DATA FOR THE TASK:
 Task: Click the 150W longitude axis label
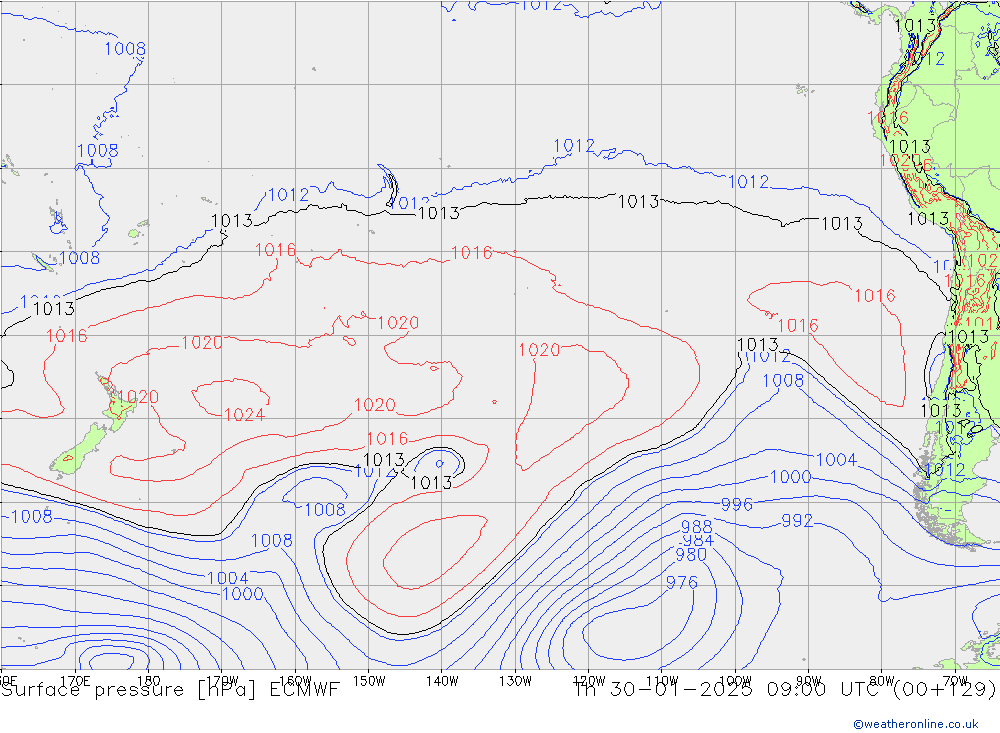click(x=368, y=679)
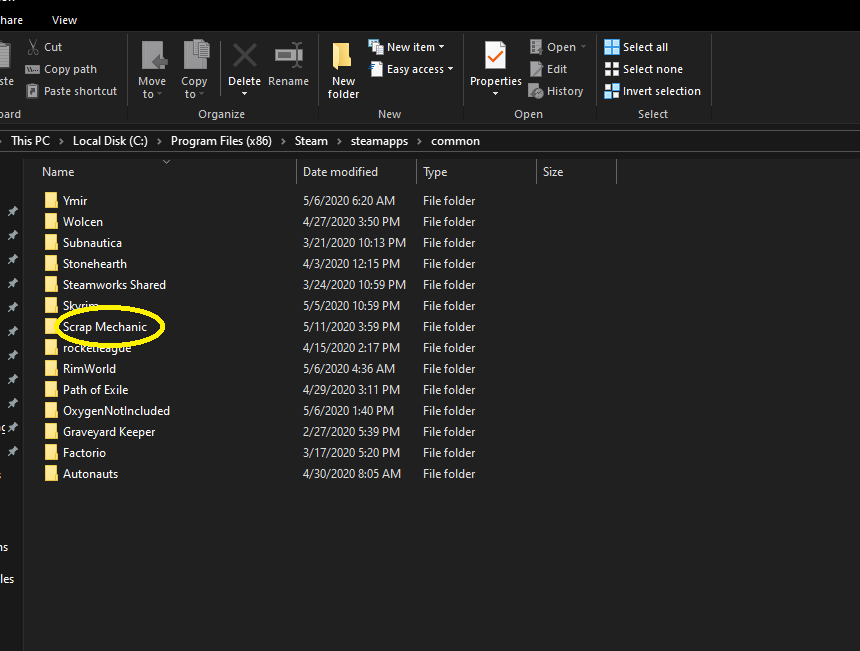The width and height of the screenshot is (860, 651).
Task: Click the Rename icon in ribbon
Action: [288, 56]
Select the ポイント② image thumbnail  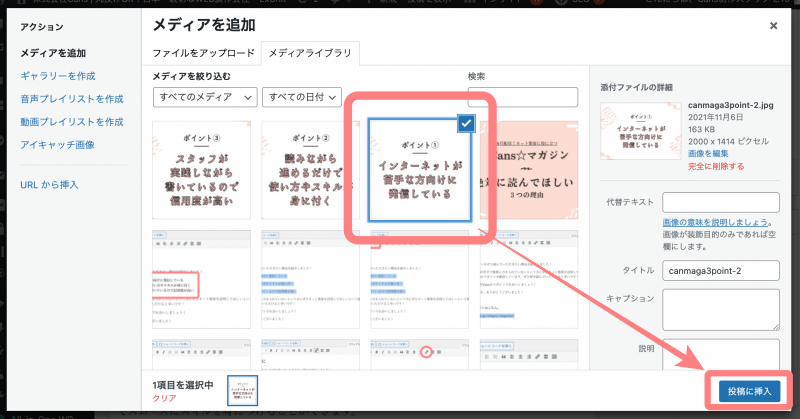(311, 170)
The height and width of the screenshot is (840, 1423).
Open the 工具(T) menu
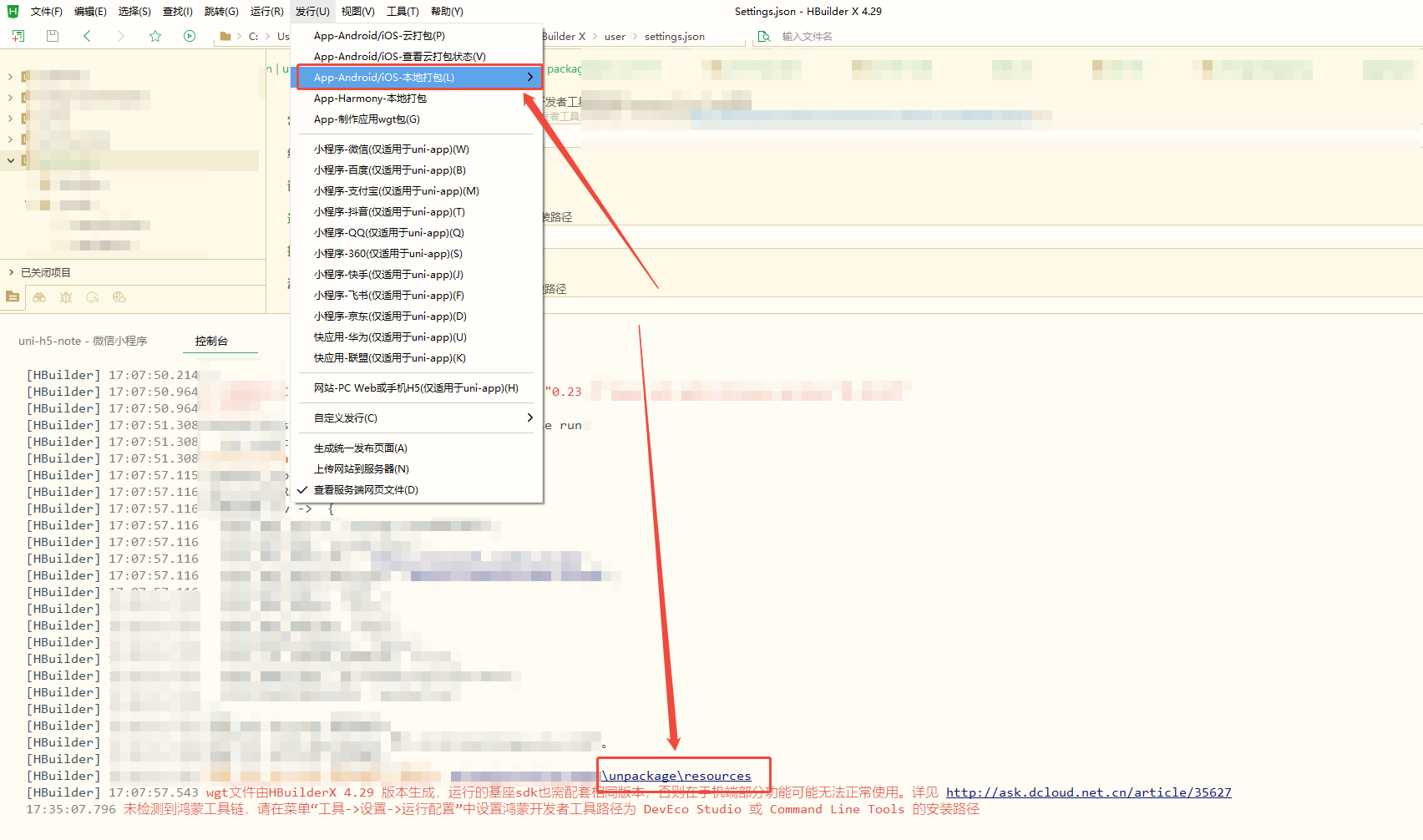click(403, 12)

TASK STATEMENT:
Give an exact copy of the line containing "The height and" and every line after it through the end of the entries. Pictures are to be dropped.

TASK OUTPUT:
The height and width of the screenshot is (840, 1423).
Open the 工具(T) menu
click(403, 12)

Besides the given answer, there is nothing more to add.